This post is a collaboration between May Shek and Elizabeth Horahan
Sounds of thundering engines roared around the perimeter of the normally tranquil Discovery Greens in Downtown Houston, Texas. From afar, the scene resembled a Formula 1 race: cars boasted corporate sponsor decals and swung through the turns passing on the inside as they jetted off towards victory. Well, it really wasn't quite like a Formula 1 race, but for the chemical engineers on the scene, the Shell Eco-marathon was far more exciting.
More than 1,000 students with 113 vehicles from high schools and colleges across the United States met in Houston to compete in the 2012 Eco-Marathon Americas competition, now in its sixth year. Students were challenged to drive farther than their peers on one gallon of fuel using any of the following technologies: diesel, gasoline, ethanol, FAME, solar, hydrogen and electric battery technologies.

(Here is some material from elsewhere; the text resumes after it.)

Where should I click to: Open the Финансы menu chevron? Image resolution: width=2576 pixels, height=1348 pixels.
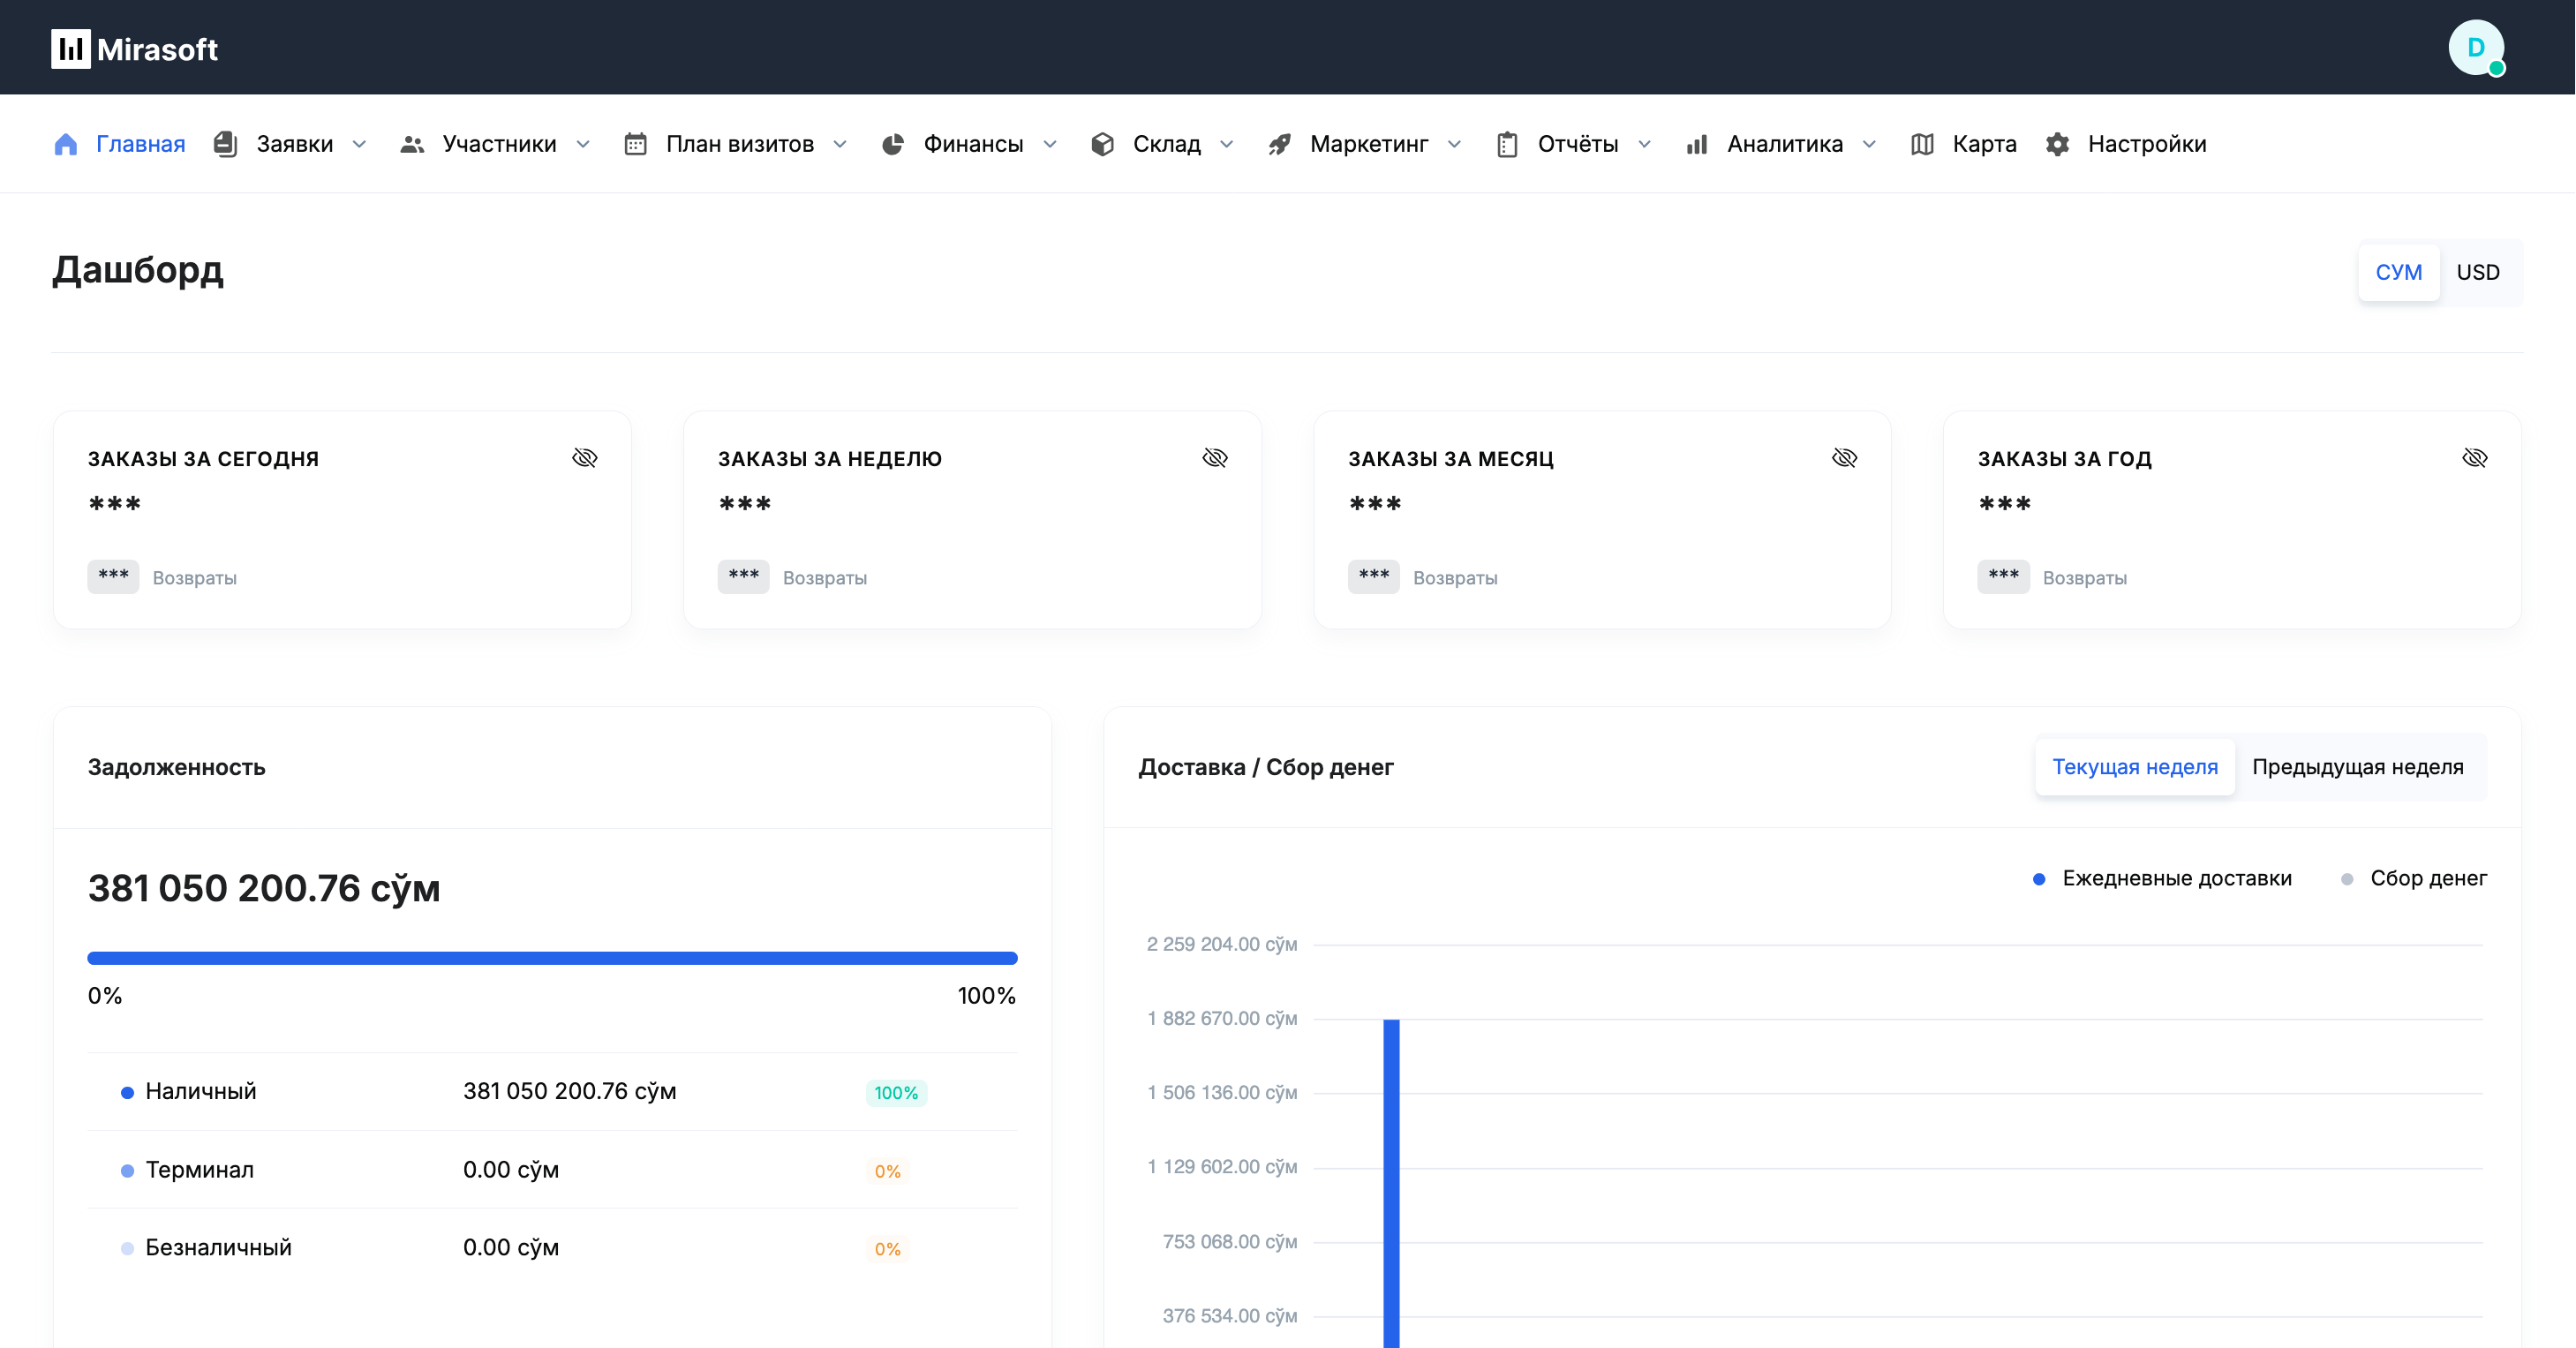click(x=1050, y=144)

The Shell Eco-Marathon aims to promote the spirit of competition as well as engineering problem-solving. Over the weekend, the students came face to face with their competition to duke it out on the race track and decide which schools were able to design the most fuel efficient vehicles. The pictures illustrate just how creative some of the designs were.
Here are just a few of the winners' achievements by:
- 2188.6 miles per gallon gasoline (Mater Dei High School - Evansville, Indiana)
- A run (10 laps) of 611 miles per gallon gasoline (Mater Dei High School - Evansville, Indiana)
- 488.7 miles per gallon diesel (Louisiana Tech University - Ruston, Louisiana)
For more information on the results, see the Sunday Wrap Up Page.
This year, the Eco-Marathon also happened to coincide with the AIChE Spring Meeting and 8th Globlal Congress on Process Safety. The concept vehicles were special treats for those attending the conferences.